I am given the URL of a Google cloud bucket. I have to:
Use the URL to acquire a list of blobs in that bucket
For each blob I make some GCS API calls to get information about the blob (blob.size, blob.name, etc.)
For each blob I have to also read it, find something inside it and add it to the values obtained from the GCS API calls
For each blob I have to write the values found in step 2 and 3 about the blob to BigQuery
I have thousands of blobs so this needs to be done with Apache beam (I've been recommended)

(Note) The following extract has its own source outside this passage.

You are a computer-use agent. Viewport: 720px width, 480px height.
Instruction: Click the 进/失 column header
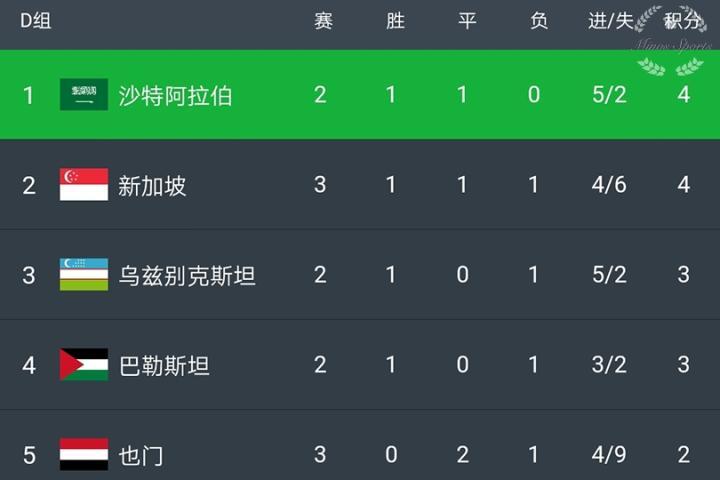609,22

My idea of the pipeline is something like this:
GetUrlOfBucket and make PCollection
Using that PCollection obtain a list of blobs as a new PCollection
Create a PCollection with the metadata of those blobs
Perform a Transform that will take in the PCollection that is a dictionary of metadata values, goes into the blob, scans for a value and returns a new PCollection that is a dictionary of the metadata values and this new value
Write this to BigQuery.
It's particularly hard for me to think about how to return a dictionary as a PCollection
[+] What I've read:
https://beam.apache.org/documentation/programming-guide/#composite-transforms
https://medium.com/@rajeshhegde/data-pipeline-using-apache-beam-python-sdk-on-dataflow-6bb8550bf366
Any suggestions, specifically about how to take in that bucket name and return a PCollection of blobs, is greatly appreciated.